SchapfenMühle expandiert

Die SchapfenMühle mit Sitz in Ulm-Jungingen übernimmt den Betrieb von zwei Lagerhäusern des insolventen Landhandelsunternehmens Zirn in Neenstetten und Beimerstetten.

Die SchapfenMühle mit Sitz in Ulm-Jungingen übernimmt den Betrieb von zwei Lagerhäusern des insolventen Landhandelsunternehmens Zirn in Neenstetten und Beimerstetten.

 

Während das Lagerhaus in Beimerstetten im Besitz der bisherigen Eigentümerfamilie geblieben ist, hat die SchapfenMühle den Betrieb in Neenstetten gekauft. Die Landwirte aus der Region können an beiden Standorten sowie wie bisher in der SchapfenMühle wie gewohnt ihr Getreide anliefern. Folgende Getreidesorten aus der Region werden an den drei Erfassungsstellen angenommen: Dinkel (nicht in Beimerstetten), Weizen, Roggen, Hafer und Wintergerste und an den beiden neuen Standorten nun ebenso Braugerste und Raps. Die neuen Erfassungsstellen sind während der Haupterntezeiten von 8 bis 24 Uhr besetzt.
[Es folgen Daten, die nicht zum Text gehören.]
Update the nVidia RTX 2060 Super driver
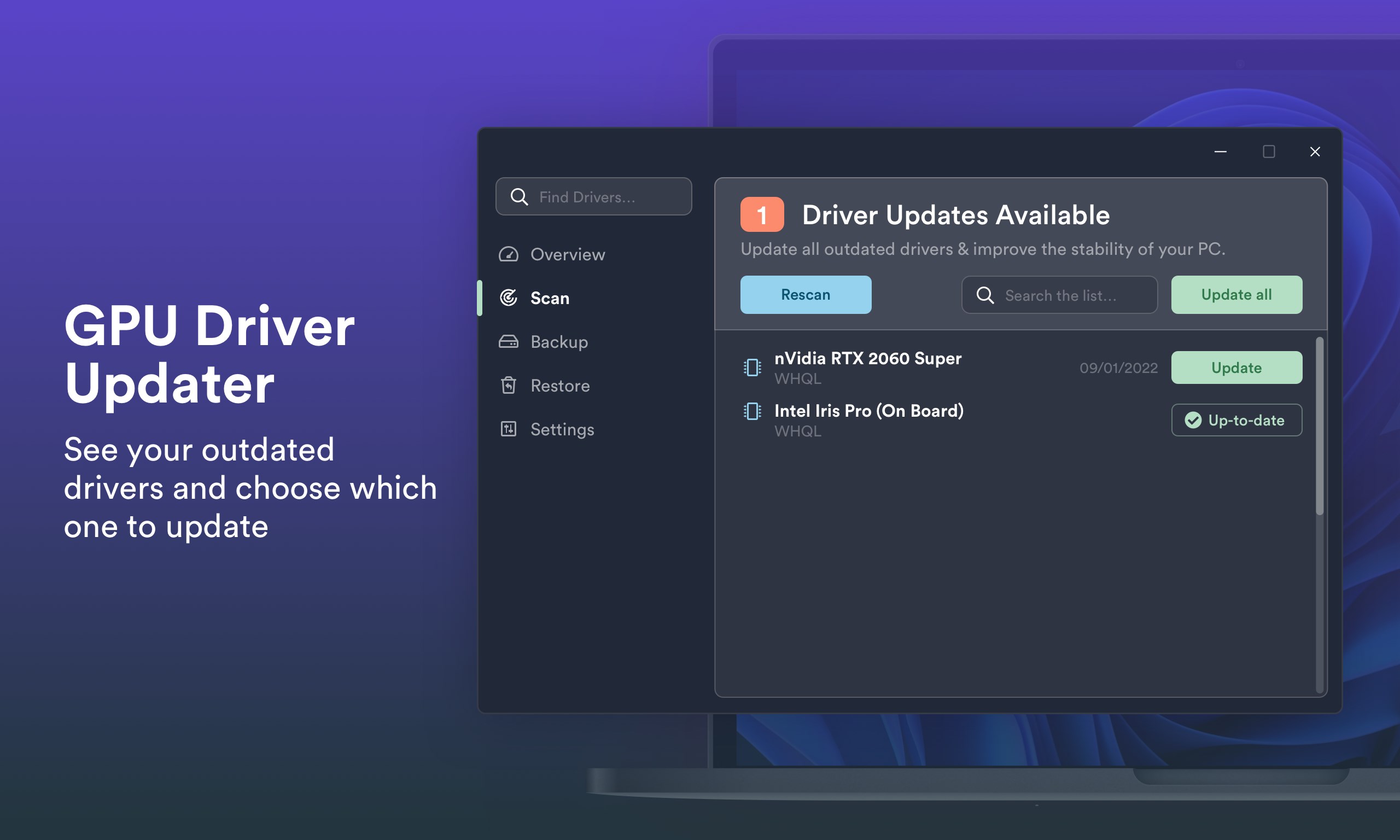 click(x=1236, y=368)
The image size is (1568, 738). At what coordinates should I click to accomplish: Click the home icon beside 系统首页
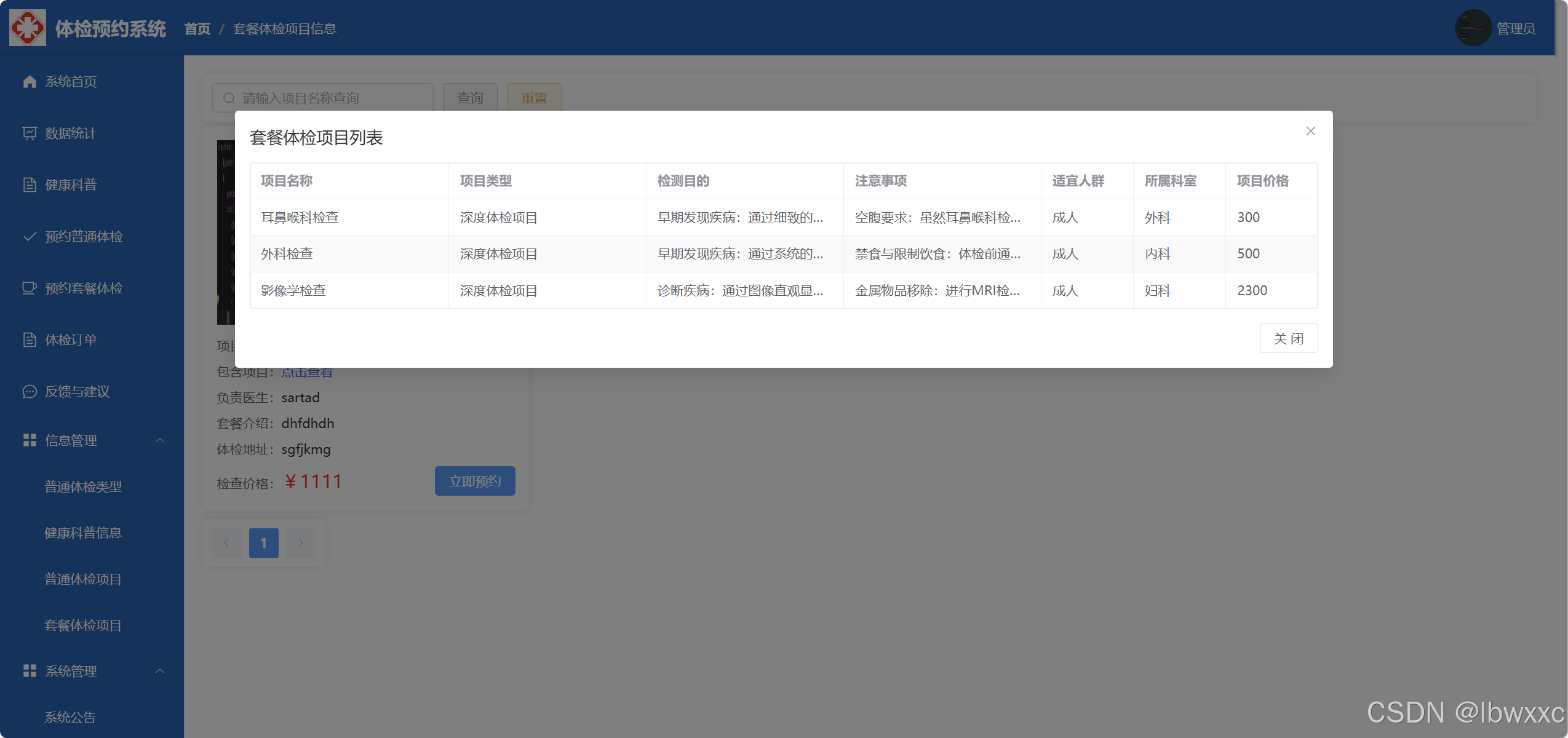[30, 82]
In der SchapfenMühle wird bereits ab 6 Uhr früh erfasst. Erntetelefone stehen für Fragen bereit.

 

Fairer Partrner der Landwirte

Der Geschäftsführer der SchapfenMühle, Heinz Künkele, will der Landwirtschaft ein fairer Partner sein und möchte auch den Vertragsanbau in der Region ausbauen. Die SchapfenMühle verarbeitet hauptsächlich regionales Getreide, was ihrer Philosophie entspricht: Die Wertekette der SchapfenMühle reicht von der Aussaat – hier unterstützt sie die Landwirte gerne bei der Auswahl des Saatguts und schließt Anbauverträge mit Ihnen ab – über die Ernteerfassung, die Verarbeitung und Veredelung bis hin zum Endprodukt. Alle Arbeitsschritte werden im Haus selber durchgeführt, was die Rückverfolgbarkeit vereinfacht und für Qualitätsprodukte spricht.